Solche Verbrecher kommen viel zu schnell aus dem Knast

Zu _Strolch__Strolch_
aus ,
sagte am 21.03.2020 um 16:20

[b]Im Fall des versuchten Anschlags auf eine
Bahnstrecke zwischen Köln und Frankfurt haben die Ermittler einen Mann
festgenommen. Es handelt sich um einen 51-jährigen Deutschen. Er war
angeblich erst jüngst aus der Haft entlassen worden.[/b]

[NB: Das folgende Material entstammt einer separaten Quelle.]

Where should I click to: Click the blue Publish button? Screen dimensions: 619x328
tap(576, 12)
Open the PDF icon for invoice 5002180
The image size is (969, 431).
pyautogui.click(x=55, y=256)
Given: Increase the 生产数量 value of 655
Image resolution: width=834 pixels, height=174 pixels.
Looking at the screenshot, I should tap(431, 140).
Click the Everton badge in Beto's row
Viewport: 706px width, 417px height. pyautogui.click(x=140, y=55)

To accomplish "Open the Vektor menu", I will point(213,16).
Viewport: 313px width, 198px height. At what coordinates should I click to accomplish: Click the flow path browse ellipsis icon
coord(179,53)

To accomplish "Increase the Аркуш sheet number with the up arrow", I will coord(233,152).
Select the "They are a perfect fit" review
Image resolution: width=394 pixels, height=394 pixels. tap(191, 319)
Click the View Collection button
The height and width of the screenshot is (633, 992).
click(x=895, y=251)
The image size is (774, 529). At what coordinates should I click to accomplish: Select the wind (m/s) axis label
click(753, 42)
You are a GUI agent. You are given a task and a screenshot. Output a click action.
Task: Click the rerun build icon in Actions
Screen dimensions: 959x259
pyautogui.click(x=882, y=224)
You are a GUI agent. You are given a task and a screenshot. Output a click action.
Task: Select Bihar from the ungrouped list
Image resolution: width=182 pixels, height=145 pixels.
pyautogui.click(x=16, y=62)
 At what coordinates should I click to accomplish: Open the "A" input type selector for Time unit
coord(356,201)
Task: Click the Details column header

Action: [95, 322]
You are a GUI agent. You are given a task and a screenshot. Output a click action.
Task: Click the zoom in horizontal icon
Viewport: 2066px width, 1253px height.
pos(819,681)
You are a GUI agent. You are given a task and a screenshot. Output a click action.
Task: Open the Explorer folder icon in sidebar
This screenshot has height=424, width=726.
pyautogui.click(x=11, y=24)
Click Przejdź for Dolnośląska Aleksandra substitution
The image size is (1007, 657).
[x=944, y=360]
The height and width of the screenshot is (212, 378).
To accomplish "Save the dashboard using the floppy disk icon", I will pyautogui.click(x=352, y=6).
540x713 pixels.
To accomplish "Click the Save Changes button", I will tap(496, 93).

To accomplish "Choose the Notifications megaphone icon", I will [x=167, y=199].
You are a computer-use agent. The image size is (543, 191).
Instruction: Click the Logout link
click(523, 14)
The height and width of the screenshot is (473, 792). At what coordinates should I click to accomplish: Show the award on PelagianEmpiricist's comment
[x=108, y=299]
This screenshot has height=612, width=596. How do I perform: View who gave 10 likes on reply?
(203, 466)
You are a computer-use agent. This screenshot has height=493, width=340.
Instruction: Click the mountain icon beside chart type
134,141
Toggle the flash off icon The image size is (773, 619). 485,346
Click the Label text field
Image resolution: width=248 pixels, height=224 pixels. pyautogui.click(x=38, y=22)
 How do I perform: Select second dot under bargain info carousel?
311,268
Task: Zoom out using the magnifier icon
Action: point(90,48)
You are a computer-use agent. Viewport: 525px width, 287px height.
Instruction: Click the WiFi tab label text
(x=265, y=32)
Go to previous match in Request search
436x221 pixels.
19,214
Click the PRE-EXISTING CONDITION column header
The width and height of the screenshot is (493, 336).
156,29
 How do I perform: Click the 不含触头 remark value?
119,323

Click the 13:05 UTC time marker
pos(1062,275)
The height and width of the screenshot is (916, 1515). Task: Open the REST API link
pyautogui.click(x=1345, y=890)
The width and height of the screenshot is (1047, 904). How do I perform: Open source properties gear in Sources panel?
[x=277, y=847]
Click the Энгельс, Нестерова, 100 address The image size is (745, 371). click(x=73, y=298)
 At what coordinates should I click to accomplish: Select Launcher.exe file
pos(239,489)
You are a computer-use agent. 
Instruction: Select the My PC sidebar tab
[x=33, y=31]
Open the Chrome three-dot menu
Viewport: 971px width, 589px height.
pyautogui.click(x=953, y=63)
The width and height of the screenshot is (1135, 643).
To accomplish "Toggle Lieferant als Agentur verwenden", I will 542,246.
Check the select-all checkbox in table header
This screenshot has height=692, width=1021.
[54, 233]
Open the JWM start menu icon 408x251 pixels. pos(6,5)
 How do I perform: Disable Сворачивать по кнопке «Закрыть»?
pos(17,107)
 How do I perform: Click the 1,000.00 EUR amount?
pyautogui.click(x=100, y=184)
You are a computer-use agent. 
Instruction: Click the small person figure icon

Nach dem mutmaßlichen Anschlag auf die
ICE-Hochgeschwindigkeitsstrecke zwischen Köln und Frankfurt am Main hat
es eine Festnahme gegeben. Das bestätigte ein Sprecher der
Generalstaatsanwaltschaft Frankfurt mit ntv.de. Bei dem Festgenommenen
handelt es sich um einen 51-jährigen Deutschen.

Dem Mann wird
vorgeworfen, in der Nähe der Theißtalbrücke bei Niedernhausen
Schienenschrauben auf einer Strecke von rund 80 Metern gelöst zu haben.
Die gefährliche Stelle war am Freitagmorgen von einem Lokführer bemerkt
worden, nachdem sein Zug ein geändertes Fahrverhalten gezeigt hatte.
Daraufhin wurde die Strecke gesperrt.

Laut "Spiegel" hat der
Verdächtige keinen festen Wohnsitz. Erst vor einigen Monaten sei er aus
der Haftanstalt Nürnberg entlassen worden. Dort hatte er dem Bericht
zufolge eine Strafe wegen Erpressung abgesessen. Angeblich sei ein
seinem Auto Werkzeug gefunden worden, mit dem Schienenschrauben gelöst
werden könnten.

Wie die Staatsanwaltschaft berichtet, wurde der
Verdächtige in der Nacht durch Spezialeinsatzkräfte in der Nähe von Köln
festgenommen. Er soll noch heute dem Haftrichter vorgeführt werden. Auf
seine Spur habe ein Bekennerschreiben geführt, das unter anderem an
Bundeskanzlerin Angela Merkel gerichtet worden sei.

Die Schienen
waren noch am Freitag wieder fixiert worden, wie die Bahn bestätigte. Am
Samstagmorgen rollten die Züge zwischen Frankfurt und Köln wieder wie
gewohnt. Am Freitag waren etliche Züge ausgefallen oder umgeleitet
werden.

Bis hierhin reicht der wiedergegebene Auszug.